Cosplay Chapel party scandalous to the Church

From ‘Chapel party at Chijmes called off’, 3 April 2012, article in asiaone.com

A controversial party to be held at Chijmes this Saturday has been called off.

…The party, which was to be held on Black Saturday, had raised eyebrows due to the provocative images used to promote it. In one image, two young women were dressed in skimpy nun-like habits.

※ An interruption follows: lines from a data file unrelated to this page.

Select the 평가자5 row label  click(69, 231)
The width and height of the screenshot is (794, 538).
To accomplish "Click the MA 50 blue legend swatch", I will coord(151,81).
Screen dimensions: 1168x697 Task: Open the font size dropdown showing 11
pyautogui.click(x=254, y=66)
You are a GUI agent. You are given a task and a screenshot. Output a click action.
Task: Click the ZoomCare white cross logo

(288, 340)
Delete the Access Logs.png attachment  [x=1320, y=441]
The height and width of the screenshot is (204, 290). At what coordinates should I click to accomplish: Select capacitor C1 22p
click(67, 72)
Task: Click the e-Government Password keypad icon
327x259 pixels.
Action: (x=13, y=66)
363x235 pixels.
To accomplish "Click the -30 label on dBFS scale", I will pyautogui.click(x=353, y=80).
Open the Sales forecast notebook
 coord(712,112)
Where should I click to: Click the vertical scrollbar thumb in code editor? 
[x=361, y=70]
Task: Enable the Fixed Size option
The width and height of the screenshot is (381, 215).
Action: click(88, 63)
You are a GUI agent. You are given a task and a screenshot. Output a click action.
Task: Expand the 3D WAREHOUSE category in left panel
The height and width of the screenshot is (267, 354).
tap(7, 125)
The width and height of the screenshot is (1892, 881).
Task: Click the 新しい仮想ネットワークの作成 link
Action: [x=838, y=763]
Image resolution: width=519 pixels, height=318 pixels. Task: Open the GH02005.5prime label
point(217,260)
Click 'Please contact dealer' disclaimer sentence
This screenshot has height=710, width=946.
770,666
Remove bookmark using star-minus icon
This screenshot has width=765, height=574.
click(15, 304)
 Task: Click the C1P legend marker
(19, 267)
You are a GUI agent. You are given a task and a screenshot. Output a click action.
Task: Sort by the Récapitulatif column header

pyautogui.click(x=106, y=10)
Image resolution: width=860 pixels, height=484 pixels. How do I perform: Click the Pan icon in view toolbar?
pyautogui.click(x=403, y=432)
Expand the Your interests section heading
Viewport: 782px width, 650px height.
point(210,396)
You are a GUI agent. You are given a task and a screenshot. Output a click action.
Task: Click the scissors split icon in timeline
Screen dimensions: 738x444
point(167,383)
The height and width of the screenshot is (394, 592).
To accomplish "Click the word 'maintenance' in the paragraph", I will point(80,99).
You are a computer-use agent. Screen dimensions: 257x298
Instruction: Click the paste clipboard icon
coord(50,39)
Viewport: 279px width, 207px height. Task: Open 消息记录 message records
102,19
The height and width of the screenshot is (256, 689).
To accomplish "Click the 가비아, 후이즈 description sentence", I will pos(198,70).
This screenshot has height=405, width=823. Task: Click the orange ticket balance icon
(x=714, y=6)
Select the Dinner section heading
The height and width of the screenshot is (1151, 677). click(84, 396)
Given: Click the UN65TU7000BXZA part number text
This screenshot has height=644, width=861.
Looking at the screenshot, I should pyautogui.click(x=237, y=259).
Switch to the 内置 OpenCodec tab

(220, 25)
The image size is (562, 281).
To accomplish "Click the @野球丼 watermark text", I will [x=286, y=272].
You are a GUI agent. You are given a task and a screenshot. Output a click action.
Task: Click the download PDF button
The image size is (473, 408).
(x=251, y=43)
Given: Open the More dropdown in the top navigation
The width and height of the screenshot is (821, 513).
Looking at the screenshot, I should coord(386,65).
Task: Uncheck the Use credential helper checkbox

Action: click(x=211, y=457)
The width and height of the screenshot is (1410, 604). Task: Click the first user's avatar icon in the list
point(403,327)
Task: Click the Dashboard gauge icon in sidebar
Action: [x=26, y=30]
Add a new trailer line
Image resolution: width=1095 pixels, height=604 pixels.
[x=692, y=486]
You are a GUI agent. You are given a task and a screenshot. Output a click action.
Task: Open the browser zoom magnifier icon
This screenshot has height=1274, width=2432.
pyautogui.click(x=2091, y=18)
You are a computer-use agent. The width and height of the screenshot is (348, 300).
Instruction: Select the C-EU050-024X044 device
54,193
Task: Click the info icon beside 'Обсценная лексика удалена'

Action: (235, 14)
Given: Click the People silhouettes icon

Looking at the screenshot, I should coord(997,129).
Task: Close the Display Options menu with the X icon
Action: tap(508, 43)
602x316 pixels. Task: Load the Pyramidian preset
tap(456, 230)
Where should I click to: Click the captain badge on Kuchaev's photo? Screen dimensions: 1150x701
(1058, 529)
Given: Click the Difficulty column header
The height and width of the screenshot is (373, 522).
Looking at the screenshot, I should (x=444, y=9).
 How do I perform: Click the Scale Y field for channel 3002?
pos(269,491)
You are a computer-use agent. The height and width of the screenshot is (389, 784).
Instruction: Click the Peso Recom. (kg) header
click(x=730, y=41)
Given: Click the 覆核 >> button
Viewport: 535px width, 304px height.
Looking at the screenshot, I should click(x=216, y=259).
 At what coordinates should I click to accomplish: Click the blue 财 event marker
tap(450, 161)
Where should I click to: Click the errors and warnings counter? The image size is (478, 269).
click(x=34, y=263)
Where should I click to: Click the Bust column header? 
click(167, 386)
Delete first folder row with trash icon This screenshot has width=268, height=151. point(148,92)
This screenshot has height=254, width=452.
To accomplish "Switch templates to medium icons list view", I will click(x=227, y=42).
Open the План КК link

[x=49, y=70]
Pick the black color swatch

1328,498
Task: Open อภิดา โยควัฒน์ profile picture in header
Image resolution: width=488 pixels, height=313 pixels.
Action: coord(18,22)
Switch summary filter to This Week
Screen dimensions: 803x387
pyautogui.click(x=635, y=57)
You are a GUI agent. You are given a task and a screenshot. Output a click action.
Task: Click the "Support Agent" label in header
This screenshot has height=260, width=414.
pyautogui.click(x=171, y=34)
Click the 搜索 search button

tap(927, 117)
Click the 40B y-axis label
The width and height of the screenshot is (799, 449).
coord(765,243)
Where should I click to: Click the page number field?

While habits normally cover the whole leg, the outfits the women wore were shorter than mid-thigh length.

It was posted on the Facebook page, with the caption “A sneak peek at what some of our girls will be wearing on the 7th of April.” The page also featured an event poster, with a woman also dressed in a habit-like outfit.

In an earlier my paper report, Archbishop Nicholas Chia of the Catholic Church in Singapore said that the event “is scandalous to the Church” and that “such events should not be held in a chapel”.

Chijmes, which was established in 1854, was previously the Convent of the Holy Infant Jesus before a $100-million restoration project transformed it into a lifestyle destination in 1996.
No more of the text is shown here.